____ Exercise data
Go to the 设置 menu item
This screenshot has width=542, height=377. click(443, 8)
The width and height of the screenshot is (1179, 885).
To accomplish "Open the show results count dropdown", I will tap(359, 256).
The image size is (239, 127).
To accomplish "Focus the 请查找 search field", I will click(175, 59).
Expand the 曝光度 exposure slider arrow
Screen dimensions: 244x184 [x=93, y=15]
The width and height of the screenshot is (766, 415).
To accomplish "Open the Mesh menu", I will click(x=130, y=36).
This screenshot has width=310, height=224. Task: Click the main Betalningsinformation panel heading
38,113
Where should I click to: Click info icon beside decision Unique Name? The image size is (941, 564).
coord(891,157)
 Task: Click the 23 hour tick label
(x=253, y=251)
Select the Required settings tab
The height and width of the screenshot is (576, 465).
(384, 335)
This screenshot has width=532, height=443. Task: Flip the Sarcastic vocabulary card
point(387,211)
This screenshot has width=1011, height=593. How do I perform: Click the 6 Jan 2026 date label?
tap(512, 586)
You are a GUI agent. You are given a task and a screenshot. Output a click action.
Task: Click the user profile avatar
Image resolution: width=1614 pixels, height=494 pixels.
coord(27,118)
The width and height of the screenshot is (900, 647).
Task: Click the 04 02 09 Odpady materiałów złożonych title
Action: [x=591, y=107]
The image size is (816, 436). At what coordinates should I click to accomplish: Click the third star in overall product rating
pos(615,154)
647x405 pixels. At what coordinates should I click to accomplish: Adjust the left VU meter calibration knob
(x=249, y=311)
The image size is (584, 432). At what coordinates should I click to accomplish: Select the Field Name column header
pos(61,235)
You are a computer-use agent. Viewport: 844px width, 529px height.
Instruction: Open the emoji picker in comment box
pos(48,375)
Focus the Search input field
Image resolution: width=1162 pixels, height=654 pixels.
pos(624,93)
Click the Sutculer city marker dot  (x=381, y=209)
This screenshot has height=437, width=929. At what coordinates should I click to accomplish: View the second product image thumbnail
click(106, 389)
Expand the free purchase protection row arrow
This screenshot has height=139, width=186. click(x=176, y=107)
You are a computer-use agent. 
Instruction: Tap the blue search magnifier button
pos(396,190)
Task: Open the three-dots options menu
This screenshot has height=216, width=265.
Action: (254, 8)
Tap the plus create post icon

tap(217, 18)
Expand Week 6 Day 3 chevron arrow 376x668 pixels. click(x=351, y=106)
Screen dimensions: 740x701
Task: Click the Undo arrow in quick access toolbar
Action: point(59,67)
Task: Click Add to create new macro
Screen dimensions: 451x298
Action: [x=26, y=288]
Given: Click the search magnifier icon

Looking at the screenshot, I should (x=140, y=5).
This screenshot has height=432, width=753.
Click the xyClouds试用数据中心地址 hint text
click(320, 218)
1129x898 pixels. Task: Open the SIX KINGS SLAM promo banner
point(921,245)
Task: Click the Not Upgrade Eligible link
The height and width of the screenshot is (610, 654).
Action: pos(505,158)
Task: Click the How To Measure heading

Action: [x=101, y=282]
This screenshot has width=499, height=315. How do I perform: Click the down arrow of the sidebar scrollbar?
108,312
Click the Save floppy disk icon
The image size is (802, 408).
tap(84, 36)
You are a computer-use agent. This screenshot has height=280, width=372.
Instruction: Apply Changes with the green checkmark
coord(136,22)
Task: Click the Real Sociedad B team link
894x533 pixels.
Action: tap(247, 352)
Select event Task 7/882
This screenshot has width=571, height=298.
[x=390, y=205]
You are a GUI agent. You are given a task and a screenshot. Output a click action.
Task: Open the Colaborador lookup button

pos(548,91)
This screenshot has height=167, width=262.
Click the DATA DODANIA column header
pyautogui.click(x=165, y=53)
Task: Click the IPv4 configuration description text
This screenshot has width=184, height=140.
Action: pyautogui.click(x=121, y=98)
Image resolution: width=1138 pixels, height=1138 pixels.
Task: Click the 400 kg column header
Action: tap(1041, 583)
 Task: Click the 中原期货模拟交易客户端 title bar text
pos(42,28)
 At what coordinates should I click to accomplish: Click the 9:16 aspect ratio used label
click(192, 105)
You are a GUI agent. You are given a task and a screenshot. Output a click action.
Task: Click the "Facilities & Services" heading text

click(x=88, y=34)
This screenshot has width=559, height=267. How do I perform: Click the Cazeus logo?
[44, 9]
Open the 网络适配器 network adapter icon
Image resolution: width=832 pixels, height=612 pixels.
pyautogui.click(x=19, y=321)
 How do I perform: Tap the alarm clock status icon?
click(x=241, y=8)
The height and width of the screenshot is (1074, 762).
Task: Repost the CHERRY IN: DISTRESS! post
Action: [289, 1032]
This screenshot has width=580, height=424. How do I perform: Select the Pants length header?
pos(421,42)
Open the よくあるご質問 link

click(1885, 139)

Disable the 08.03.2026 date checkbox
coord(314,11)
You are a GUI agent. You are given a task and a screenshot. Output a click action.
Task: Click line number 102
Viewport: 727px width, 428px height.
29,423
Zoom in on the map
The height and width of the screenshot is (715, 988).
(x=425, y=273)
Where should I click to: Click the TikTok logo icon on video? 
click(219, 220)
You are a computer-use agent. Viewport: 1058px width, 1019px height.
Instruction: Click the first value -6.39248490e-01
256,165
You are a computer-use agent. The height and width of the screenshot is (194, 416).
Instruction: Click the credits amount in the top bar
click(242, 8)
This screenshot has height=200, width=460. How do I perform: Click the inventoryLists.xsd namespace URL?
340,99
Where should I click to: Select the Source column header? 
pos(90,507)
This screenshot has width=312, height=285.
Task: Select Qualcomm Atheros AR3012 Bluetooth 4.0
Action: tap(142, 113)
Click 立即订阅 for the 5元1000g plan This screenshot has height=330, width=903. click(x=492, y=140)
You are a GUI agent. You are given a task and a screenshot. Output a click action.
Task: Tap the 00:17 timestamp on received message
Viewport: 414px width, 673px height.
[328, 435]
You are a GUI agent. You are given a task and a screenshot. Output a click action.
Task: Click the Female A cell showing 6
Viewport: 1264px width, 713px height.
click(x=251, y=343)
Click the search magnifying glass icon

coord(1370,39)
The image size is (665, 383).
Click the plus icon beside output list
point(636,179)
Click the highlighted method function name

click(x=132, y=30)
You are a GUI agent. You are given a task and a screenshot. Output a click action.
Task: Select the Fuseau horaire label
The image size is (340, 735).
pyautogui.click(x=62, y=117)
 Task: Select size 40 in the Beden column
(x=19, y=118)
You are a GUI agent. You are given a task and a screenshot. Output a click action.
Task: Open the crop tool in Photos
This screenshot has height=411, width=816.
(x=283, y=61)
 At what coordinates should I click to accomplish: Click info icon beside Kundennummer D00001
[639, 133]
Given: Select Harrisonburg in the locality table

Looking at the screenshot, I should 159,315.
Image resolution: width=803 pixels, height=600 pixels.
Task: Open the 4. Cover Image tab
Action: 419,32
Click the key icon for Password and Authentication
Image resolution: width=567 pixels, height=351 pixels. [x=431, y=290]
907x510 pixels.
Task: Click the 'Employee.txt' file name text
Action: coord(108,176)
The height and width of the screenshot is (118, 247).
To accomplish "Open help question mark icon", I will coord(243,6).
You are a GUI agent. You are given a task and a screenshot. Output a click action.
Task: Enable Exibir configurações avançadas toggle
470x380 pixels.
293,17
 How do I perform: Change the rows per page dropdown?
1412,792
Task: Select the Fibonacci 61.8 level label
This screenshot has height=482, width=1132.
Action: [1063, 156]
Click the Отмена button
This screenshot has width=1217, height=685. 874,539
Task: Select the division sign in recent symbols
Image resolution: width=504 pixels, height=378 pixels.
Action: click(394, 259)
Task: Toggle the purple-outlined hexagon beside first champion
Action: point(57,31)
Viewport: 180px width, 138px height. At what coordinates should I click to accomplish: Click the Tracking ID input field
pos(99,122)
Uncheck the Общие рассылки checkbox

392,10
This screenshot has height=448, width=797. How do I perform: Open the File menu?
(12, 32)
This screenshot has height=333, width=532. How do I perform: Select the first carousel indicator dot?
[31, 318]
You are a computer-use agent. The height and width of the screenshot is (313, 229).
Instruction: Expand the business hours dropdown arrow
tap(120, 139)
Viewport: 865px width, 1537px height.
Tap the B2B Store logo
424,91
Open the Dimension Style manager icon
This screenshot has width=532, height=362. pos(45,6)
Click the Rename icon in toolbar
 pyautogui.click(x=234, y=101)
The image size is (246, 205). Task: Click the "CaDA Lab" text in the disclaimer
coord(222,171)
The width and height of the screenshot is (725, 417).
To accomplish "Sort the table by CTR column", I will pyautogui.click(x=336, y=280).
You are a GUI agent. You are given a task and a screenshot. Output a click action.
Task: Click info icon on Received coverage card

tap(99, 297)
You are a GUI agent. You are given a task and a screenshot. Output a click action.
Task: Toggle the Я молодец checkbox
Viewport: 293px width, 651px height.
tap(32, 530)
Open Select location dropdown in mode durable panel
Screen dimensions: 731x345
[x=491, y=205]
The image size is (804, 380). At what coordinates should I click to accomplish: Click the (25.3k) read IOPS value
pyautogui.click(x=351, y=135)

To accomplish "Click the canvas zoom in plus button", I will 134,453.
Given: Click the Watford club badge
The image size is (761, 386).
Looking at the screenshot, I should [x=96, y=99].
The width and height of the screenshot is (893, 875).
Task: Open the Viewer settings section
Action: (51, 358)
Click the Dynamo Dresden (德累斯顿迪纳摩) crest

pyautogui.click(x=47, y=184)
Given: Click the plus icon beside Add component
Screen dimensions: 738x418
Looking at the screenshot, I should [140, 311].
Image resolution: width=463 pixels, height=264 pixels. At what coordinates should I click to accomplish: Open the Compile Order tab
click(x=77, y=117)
________
# [Requirement]
Each line in the listing above from the one containing "This screenshot has width=571, height=298." through the one containing "Task: Click line number 102" should be repeated exactly, and no other line.

# [Written answer]
This screenshot has width=571, height=298.
[x=390, y=205]
You are a GUI agent. You are given a task and a screenshot. Output a click action.
Task: Open the Colaborador lookup button

pos(548,91)
This screenshot has height=167, width=262.
Click the DATA DODANIA column header
pyautogui.click(x=165, y=53)
Task: Click the IPv4 configuration description text
This screenshot has width=184, height=140.
Action: pyautogui.click(x=121, y=98)
Image resolution: width=1138 pixels, height=1138 pixels.
Task: Click the 400 kg column header
Action: tap(1041, 583)
 Task: Click the 中原期货模拟交易客户端 title bar text
pos(42,28)
 At what coordinates should I click to accomplish: Click the 9:16 aspect ratio used label
click(192, 105)
You are a GUI agent. You are given a task and a screenshot. Output a click action.
Task: Click the "Facilities & Services" heading text

click(x=88, y=34)
This screenshot has width=559, height=267. How do I perform: Click the Cazeus logo?
[44, 9]
Open the 网络适配器 network adapter icon
Image resolution: width=832 pixels, height=612 pixels.
pyautogui.click(x=19, y=321)
 How do I perform: Tap the alarm clock status icon?
click(x=241, y=8)
The height and width of the screenshot is (1074, 762).
Task: Repost the CHERRY IN: DISTRESS! post
Action: [289, 1032]
This screenshot has width=580, height=424. How do I perform: Select the Pants length header?
pos(421,42)
Open the よくあるご質問 link

click(1885, 139)

Disable the 08.03.2026 date checkbox
coord(314,11)
You are a GUI agent. You are given a task and a screenshot. Output a click action.
Task: Click line number 102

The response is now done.